PT reduz candidatos a governador e prioriza alianças para reeleger Lula
O Partido dos Trabalhadores (PT) deve lançar seu menor número de candidatos a governador em 2026, ao priorizar alianças para fortalecer a campanha à reeleição do presidente Luiz Inácio Lula da Silva (PT).
Até o momento, a sigla trabalha com nove nomes próprios nos estados.
A estratégia ocorre em meio à pressão pelo desempenho de Lula nas pesquisas de intenção de voto e marca uma mudança em relação a eleições anteriores, com maior abertura de palanques a aliados.
As negociações ganham força com o fim da janela partidária e o prazo de desincompatibilização. O partido decidiu abrir mão de candidaturas próprias em estados estratégicos, especialmente onde o bolsonarismo tem maior força, como na região Sul.
Nos bastidores, dirigentes afirmam que o objetivo é “perder por menos” em estados como Rio Grande do Sul, Paraná e Santa Catarina, evitando impactos negativos na disputa presidencial.
Nesse contexto, o Senado ganhou prioridade. No RS, o PT avalia retirar a candidatura de Edegar Pretto para apoiar Juliana Brizola, enquanto Paulo Pimenta deve concorrer ao Senado.
Apoios em estados-chave e foco no Congresso
A legenda também não terá candidato em estados com grande peso eleitoral, como Rio de Janeiro — onde apoiará Eduardo Paes — e Minas Gerais, onde há articulações para lançar Rodrigo Pacheco.
Outros apoios incluem João Campos em Pernambuco, Omar Aziz no Amazonas e Fábio Mitidieri na tentativa de reeleição em Sergipe.
Segundo o deputado Lindbergh Farias, a redução de candidaturas próprias reflete a ampliação de alianças para enfrentar a oposição, em referência indireta ao senador Flávio Bolsonaro.
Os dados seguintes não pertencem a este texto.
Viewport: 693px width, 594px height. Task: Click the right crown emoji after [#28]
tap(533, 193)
A estratégia enfrenta resistência dentro do partido. Críticos avaliam que a ausência de candidaturas a governador pode enfraquecer a formação da bancada federal e reduzir a presença regional do PT.
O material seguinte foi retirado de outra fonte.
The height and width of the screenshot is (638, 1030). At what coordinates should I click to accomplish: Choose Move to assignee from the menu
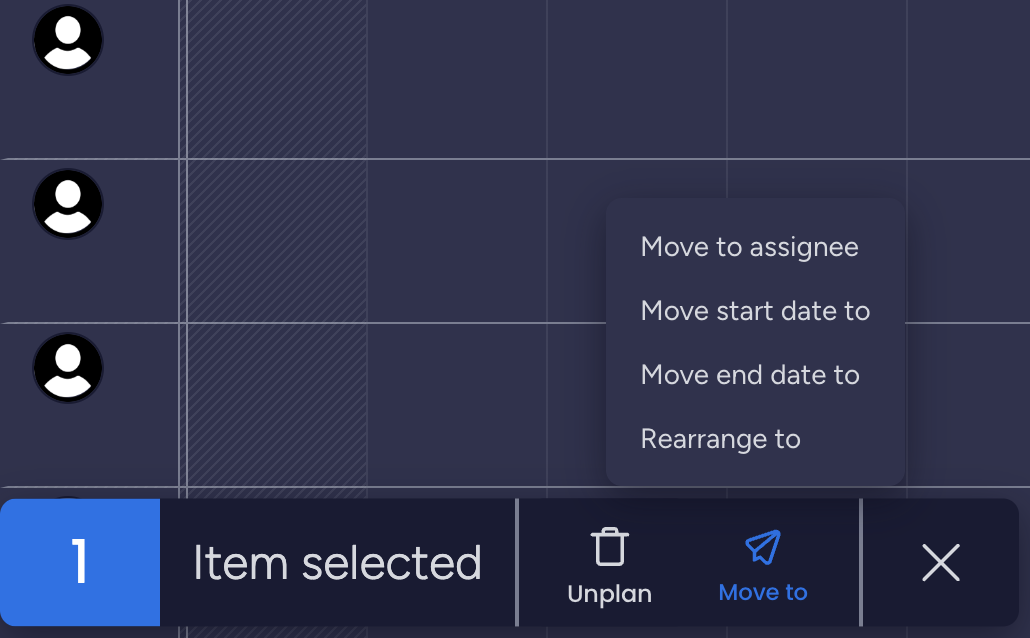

Já aliados da direção defendem que Lula será o principal puxador de votos para a Câmara, compensando a menor capilaridade estadual.
O partido também busca ampliar sua bancada federal em cerca de 20 deputados e evitar um avanço da oposição no Senado.
Prioridade nos estados governados pelo PT
A legenda deve concentrar esforços na manutenção dos governos que já comanda: Piauí, Bahia, Ceará e Rio Grande do Norte.
Entre esses, o cenário mais delicado é no RN, onde a governadora Fátima Bezerra enfrenta alta desaprovação. No estado, o PT lançou Cadu Xavier como pré-candidato ao governo.
No São Paulo, o partido aposta no ministro Fernando Haddad para enfrentar o governador Tarcísio de Freitas, mesmo considerando a vitória improvável.
Ainda há indefinições em estados como Goiás, Maranhão e Roraima, onde o PT avalia lançar candidatos próprios ou apoiar aliados.
Em 2022, o partido lançou 13 candidatos a governador. O número atual, se confirmado, será o menor desde 2010, refletindo a centralidade da eleição presidencial na estratégia da legenda.